- [Passage to read]
________________________________________
Celebrating the English Cellist Jacqueline Du Pre

Posted by on January 26, 2017 in Special Announcements | 0 comments

Jacqueline Mary du Pré was born this date in 1945. After achieving enduring mainstream popularity by the age of 18, her career was cut short by multiple sclerosis, which forced her to stop performing by the age of 27. She battled the illness for many years before subcumbing to the disease in 1987. Following her death, she was the subject of the film, Hilary and Jackie — based on her siblings' memoir, A Genius in the Family — that was criticised for sensationalising her private life.

Du Pré was born in Oxford, England. At the age of four, she is said to have heard the sound of the cello on the radio and asked for "one of those." She began with lessons from her mother, who composed little pieces accompanied by illustrations, before enrolling at the London Violoncello School at age five. In 1956, at the age of 11, she won the Guilhermina Suggia Award, and was granted the award each year through 1961.

From an early age, du Pré was entering and winning local music competitions alongside her sister, flautist Hilary du Pré. In 1959, she began appearing at children's and young musicians' concerts, including an appearance on BBC Television. That same year, she participated in the recording of the Haydn Cello Concerto with the Royal Philharmonic. In 1960, du Pré won the Gold Medal of the Guildhall School of Music and Drama and participated in a Pablo Casals masterclass. She was also unanimously awarded the Queen’s Prize competition for outstanding musicians under 30 years of age.

In 1961, at the age of 16, du Pré made her formal debut, at Wigmore Hall, London. She played sonatas by Handel, Brahms, Debussy, and de Falla, and a solo cello suite by Bach. Two years later, du Pré performed at The Proms, playing the Elgar Cello Concerto. Her performance proved so popular, Du Pré became a favourite at the Proms, returning every year until 1969.

At age 20, du Pré recorded the Elgar Concerto with the London Symphony Orchestra, which brought her international recognition. This recording has become a benchmark for the work, and one which has never been out of the catalog since its release. Du Pré also performed the Elgar Concerto for her United States début at Carnegie Hall.  She then studied with Mstislav Rostropovich, who was so impressed with his pupil that at the end of his tutorship he declared her "the only cellist of the younger generation that could equal and overtake [his] own achievement."
________________________________________
- [Information shown]

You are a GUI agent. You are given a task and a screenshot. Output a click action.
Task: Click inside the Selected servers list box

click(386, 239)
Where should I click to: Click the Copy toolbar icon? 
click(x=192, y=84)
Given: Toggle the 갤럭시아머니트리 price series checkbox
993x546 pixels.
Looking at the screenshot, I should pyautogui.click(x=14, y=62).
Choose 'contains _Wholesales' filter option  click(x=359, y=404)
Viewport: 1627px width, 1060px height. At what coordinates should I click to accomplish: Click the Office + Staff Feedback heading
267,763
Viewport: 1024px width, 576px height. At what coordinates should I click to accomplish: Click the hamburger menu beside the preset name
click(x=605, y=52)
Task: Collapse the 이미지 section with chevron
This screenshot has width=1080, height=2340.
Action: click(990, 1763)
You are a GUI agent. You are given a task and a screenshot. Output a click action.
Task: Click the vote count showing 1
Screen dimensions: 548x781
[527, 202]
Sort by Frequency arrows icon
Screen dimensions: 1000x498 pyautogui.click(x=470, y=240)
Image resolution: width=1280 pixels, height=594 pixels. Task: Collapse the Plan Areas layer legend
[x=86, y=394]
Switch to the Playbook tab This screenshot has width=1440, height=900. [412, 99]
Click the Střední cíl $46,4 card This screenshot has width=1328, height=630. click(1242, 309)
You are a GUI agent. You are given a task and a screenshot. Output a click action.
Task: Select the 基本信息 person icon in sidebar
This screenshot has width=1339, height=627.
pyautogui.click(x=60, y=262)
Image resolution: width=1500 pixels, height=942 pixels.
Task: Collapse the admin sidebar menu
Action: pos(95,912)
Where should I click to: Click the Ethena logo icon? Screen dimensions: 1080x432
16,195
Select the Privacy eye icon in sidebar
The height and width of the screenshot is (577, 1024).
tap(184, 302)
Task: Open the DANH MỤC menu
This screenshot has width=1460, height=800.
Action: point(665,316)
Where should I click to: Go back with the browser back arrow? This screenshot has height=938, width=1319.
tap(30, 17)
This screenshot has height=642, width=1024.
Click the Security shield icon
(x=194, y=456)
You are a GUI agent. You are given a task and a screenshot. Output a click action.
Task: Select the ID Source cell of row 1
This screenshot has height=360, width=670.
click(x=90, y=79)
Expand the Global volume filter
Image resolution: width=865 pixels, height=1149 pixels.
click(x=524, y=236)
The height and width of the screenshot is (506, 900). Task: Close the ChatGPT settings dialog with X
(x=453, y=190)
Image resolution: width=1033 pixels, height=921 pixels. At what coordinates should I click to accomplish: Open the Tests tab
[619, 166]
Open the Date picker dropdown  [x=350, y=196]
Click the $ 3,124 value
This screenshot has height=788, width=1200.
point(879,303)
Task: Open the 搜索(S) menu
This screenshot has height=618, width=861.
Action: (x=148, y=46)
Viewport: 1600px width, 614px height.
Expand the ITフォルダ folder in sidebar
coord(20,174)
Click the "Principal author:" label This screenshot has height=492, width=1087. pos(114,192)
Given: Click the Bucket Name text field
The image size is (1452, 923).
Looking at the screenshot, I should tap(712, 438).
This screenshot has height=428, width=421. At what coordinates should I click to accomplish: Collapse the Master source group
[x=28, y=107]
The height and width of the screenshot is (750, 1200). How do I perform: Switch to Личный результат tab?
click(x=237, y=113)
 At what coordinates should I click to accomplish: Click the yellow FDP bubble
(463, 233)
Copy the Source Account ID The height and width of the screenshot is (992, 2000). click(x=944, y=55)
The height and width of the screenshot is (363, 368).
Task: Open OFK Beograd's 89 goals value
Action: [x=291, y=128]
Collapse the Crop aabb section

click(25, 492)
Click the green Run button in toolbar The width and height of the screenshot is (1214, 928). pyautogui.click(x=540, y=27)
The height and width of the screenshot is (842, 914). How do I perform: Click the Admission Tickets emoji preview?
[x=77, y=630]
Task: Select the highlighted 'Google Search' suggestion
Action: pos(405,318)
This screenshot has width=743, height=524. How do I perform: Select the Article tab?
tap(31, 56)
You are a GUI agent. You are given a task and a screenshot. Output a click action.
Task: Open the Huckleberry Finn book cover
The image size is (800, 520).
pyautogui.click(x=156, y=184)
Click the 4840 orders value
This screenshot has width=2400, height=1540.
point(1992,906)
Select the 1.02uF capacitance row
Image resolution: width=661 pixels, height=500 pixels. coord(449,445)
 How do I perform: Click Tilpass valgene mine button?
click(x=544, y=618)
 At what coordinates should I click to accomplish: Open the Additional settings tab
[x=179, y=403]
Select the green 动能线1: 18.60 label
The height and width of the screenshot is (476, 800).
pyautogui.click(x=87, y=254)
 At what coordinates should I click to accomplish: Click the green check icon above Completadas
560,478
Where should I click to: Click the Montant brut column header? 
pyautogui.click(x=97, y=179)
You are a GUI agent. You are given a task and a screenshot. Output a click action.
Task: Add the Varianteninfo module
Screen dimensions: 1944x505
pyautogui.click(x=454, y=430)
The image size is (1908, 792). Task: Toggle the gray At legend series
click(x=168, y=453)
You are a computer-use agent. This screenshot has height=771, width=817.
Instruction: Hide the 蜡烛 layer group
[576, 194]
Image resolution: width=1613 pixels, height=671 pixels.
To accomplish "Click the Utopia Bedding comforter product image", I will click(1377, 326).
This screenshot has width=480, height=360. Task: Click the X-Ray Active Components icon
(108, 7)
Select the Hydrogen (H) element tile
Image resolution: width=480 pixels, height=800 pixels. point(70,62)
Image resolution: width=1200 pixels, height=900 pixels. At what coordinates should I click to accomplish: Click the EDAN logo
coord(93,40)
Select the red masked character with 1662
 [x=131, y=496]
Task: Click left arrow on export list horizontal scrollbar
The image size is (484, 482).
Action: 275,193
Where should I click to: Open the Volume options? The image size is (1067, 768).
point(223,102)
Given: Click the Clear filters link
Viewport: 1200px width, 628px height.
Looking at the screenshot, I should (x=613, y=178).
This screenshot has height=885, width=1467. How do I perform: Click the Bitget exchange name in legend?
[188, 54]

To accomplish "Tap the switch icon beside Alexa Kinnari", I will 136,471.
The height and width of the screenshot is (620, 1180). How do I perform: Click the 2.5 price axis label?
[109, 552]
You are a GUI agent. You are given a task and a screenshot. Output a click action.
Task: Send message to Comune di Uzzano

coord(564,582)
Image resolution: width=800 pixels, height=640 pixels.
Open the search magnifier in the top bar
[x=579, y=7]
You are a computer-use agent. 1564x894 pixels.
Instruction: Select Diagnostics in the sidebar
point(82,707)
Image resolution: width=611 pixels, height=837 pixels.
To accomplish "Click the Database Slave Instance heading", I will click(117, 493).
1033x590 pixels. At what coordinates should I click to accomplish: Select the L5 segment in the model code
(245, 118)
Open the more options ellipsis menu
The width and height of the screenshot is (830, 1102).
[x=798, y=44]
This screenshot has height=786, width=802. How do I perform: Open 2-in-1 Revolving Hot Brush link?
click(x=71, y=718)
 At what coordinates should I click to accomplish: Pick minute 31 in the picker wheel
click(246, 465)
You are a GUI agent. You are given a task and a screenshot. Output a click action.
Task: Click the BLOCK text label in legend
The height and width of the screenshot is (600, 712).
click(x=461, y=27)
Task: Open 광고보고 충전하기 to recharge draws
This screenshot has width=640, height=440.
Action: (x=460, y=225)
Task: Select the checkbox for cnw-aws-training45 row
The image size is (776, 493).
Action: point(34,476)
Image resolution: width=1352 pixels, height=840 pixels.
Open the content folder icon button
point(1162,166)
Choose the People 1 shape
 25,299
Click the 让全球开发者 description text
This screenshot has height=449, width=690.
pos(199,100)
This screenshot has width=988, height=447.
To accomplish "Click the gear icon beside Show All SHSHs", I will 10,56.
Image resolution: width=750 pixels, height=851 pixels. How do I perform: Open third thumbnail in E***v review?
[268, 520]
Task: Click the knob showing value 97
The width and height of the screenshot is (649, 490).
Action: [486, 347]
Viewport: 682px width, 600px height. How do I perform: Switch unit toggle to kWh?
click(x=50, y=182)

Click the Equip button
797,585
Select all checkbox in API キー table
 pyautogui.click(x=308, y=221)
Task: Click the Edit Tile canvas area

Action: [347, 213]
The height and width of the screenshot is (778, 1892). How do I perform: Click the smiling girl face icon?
________________________________________
Extract the full text about Jacqueline du Pré word for word, with nothing left out. The items are separate material and have no connection to the du Pré text.

Celebrating the English Cellist Jacqueline Du Pre

Posted by on January 26, 2017 in Special Announcements | 0 comments

Jacqueline Mary du Pré was born this date in 1945. After achieving enduring mainstream popularity by the age of 18, her career was cut short by multiple sclerosis, which forced her to stop performing by the age of 27. She battled the illness for many years before subcumbing to the disease in 1987. Following her death, she was the subject of the film, Hilary and Jackie — based on her siblings' memoir, A Genius in the Family — that was criticised for sensationalising her private life.

Du Pré was born in Oxford, England. At the age of four, she is said to have heard the sound of the cello on the radio and asked for "one of those." She began with lessons from her mother, who composed little pieces accompanied by illustrations, before enrolling at the London Violoncello School at age five. In 1956, at the age of 11, she won the Guilhermina Suggia Award, and was granted the award each year through 1961.

From an early age, du Pré was entering and winning local music competitions alongside her sister, flautist Hilary du Pré. In 1959, she began appearing at children's and young musicians' concerts, including an appearance on BBC Television. That same year, she participated in the recording of the Haydn Cello Concerto with the Royal Philharmonic. In 1960, du Pré won the Gold Medal of the Guildhall School of Music and Drama and participated in a Pablo Casals masterclass. She was also unanimously awarded the Queen’s Prize competition for outstanding musicians under 30 years of age.

In 1961, at the age of 16, du Pré made her formal debut, at Wigmore Hall, London. She played sonatas by Handel, Brahms, Debussy, and de Falla, and a solo cello suite by Bach. Two years later, du Pré performed at The Proms, playing the Elgar Cello Concerto. Her performance proved so popular, Du Pré became a favourite at the Proms, returning every year until 1969.

At age 20, du Pré recorded the Elgar Concerto with the London Symphony Orchestra, which brought her international recognition. This recording has become a benchmark for the work, and one which has never been out of the catalog since its release. Du Pré also performed the Elgar Concerto for her United States début at Carnegie Hall.  She then studied with Mstislav Rostropovich, who was so impressed with his pupil that at the end of his tutorship he declared her "the only cellist of the younger generation that could equal and overtake [his] own achievement."